At that, he turned his head toward her with an expression of disbelief and dismay, and she raised her free hand in surrender. “Hey, don’t shoot the messenger. I just thought it might be a semi-bright spot in an otherwise horrific week.”

“Getting a Navy Cross? When one of my best friends is getting a plastic leg? It’s going to take a lot more than another damned medal to brighten my day.” Almost immediately, he softened his tone. Why on earth was he snapping at her, of all people? “Sorry. That sounded pretty awful. I just … God, Mac, when I walked into the house and saw Harriet – I thought I was stepping back in time. I could’ve sworn that it was my house, and my mother, and being on the other end of it all just about killed me.”

“It’s not the same thing,” she told him firmly. “It’s not even close. We’re making sure of that. Listen, why don’t you try to catch a few minutes of sleep? I’m sure Harriet won’t want to leave for a while, and I’ve been told I’m a pretty decent pillow.”

“You offering your services?”

“Isn’t that what it sounded like?”

“In that case, I gratefully accept.” He disentangled his fingers from hers and studied the bench critically. “All right, I think I can make this work.” Without another word, he swung his legs up onto the bench and laid his head down on her thigh, and she closed her eyes, inexplicably reassured by his nearness.

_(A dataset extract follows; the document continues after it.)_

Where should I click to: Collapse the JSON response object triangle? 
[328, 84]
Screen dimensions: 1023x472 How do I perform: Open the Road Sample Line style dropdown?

Within minutes, his even breathing signaled that he’d fallen asleep, and she felt a flutter of warmth at the idea of having a grown man and a decorated aviator sleeping across her lap. Not just any man, of course. No other man she’d ever met had the power to monopolize her thoughts the way that he did. She drifted back to that aborted conversation in the Seahawk wardroom, and the resolution they’d made in the last moment of peace they’d had before all this madness. If she hadn’t known better, she would have thought he was asking her out. Had it meant anything close to what she thought it meant – and after everything that had changed, did it still mean something?

Deliberately she put those thoughts aside. This wasn’t the time or the place. Right now, what mattered was their friends. Anything else could wait. Even if they’d already waited half a lifetime.